In contrast, we must imagine Kafka's own body, a body with which he felt "nothing could be achieved" (29), and that body's imagistic parallel in the "pitifully thin ... legs" of the insect Gregor, waving "helplessly" around a "bulk" that is "divided into stiff arched segments" (67). …"My body is too long for its weakness, it has no fat whatsoever for creating a beneficial warmth, for maintaining an inner fire, no fat from which the mind could someday nourish itself beyond its daily need without damaging the whole.
How shall the weak heart ... manage to push the blood through the entire length of these legs? " The description shows how weak Kafka was during his life. He would rather try to improve himself than try to improve the flawed society that was being ravished by war, loss, despair and alienation. Victorianism and Modernism both focused on the individual and the society however they had very differing ideas about which was better to focus on. Victorians believed that helping the society was more important than focusing solely on the individual.
A healthy and good person was extremely beneficial to the society and the way of life at the time. However introspection was not really praised but studying science was. Science was the way to improve society therefore Victorians were behind it completely. They wanted the best society possible even if that meant sacrificing some introspection and self-enlightenment, which Dr. Jekyll and Mr. Hyde demonstrates perfectly. Modernism, however, had given up on society. There was nothing the individual could do to improve his way of life. Their was set and nothing could change it.
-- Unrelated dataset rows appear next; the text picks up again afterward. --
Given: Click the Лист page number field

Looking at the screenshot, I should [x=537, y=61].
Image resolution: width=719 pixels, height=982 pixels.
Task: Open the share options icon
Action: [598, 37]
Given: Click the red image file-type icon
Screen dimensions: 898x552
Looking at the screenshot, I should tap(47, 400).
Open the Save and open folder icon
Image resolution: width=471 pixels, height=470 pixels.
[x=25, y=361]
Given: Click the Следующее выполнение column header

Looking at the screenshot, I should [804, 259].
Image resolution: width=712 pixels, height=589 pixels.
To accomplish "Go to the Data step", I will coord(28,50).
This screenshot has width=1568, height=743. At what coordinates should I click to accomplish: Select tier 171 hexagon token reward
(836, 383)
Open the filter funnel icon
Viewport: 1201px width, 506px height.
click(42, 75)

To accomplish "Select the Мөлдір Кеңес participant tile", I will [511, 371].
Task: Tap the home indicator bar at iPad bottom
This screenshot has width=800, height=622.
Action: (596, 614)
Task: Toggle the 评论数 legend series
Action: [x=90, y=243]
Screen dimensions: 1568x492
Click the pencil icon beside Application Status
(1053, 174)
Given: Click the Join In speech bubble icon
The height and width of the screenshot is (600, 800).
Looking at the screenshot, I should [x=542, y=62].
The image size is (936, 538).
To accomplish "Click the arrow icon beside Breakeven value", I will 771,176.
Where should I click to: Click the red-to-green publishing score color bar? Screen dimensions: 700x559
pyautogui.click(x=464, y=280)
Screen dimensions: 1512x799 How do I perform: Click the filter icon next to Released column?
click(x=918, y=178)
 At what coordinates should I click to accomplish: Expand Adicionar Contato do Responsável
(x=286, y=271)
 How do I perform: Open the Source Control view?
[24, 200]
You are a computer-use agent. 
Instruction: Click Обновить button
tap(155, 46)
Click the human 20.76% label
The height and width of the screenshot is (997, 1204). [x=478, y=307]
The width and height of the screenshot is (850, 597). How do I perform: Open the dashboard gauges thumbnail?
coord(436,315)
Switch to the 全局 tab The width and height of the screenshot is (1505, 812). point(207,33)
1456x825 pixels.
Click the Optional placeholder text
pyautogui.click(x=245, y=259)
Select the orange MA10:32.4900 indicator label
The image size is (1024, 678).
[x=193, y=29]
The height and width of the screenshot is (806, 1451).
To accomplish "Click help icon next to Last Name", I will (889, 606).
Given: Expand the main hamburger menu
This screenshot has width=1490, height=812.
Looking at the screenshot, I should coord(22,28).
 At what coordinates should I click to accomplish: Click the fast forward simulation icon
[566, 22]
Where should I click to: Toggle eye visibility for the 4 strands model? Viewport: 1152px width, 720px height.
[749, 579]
Modernists were particularly depressed with this thinking but it was heavily influenced by the World Wars. Kafka affected by this depression coped by creating Magical Realism as an escape from reality even though Metamorphosis still shows the flaws in society. Both of these styles have differing views on society and how society can make life better. Victorians were the first to believe that a healthy society meant good individuals but Modernists show that society will be flawed and there is nothing the individual can do to change this fact.
Works Cited
- Masao, Miyoshi. "Dr. Jekyll and the Emergence of Mr. Hyde. " College English. 27. 6 (1966): 470-480. Print.
- ;http://www. jstor. org/stable/374021;.
- Straus, Nina. "Transforming Franz Kafka's "Metamorphosis. " University of Chicago Press. 14. 3 (1989): 651-667. Print. <http://www. jstor. org/stable/3174406>.
- Stevenson, Robert Louis . The Strange Case of Dr. Jekyll and Mr. Hyde. Roslyn: Dover Thrift Editions, 1991. Print. Kafka, Franz. The Complete Stories. New York: Schocken Books Inc. , 1971. Print.